Stephanie on 4 Nov 2011
If you are married to your partner then you can initially apply for a "Visa for Family Reunification to Join Spouse", this is Visa Type D, a long-stay visa. Your partner will need to prove that he/she can financially support you, and you must also present certain documentation with your application: your marriage certificate and a copy of your spouse's residence permit (something he can get very easily as an EU-national). Obviously, at the time of application you must have a valid passport. You can apply at the Belgium consulate in your country, and after you arrive in Belgium you'll need to report to and register at the local authority in your commune. 

This visa doesn't give you the right to work though.

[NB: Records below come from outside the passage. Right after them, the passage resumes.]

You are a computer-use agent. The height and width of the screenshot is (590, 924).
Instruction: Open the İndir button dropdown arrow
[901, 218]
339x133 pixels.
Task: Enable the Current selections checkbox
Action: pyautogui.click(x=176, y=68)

Jaffrey (not verified) on 4 Nov 2011
Thanks Stephanie, I figured as much but what if we're not married although we can prove that we have been living together for 12years? Is there something similar or I can still use this visa? Should I also find an immigration lawyer who will be able to handle this for me?
Anonymous (not verified) on 20 Dec 2011
If your partner is British, you DO have the right to work, if your relationship is approved by the commune as co-habitation with EU national. You do not need to have a visa to travel to Belgium as Singaporeans do not need visas. You go straight to the commune where you will live and ask for "EEA family reunification" residency as "co-habitants". You may need to bring proof of relationship with you being long-term. It takes roughly 5 months waiting as they check you really are living together, British spouse is supporting you and not claiming public funds. Then you will be called back to the commune office and get issued with a "F card" and with this you can work without restrictions.
Anonymous (not verified) on 24 Apr 2012
Good afternoon. I am kind of confused, i hope someone will help me. I am married to a Polish, I am a Filipina, we''ve been married for 2 years now. I'd like to visit my husband in Poland. My questions are: If I apply for a TYPE D visa, in Kuala Lumpur malaysia because the Polish honorary consul here in the Philippines doesn't process Visas anymore, is it all right if I don't have to present travel insurance because my husband will support all of my expenses including the medical thingy just in case I get sick in Poland? Or do I have to have a travel insurance? I hope someone will answer. Thanks in advance.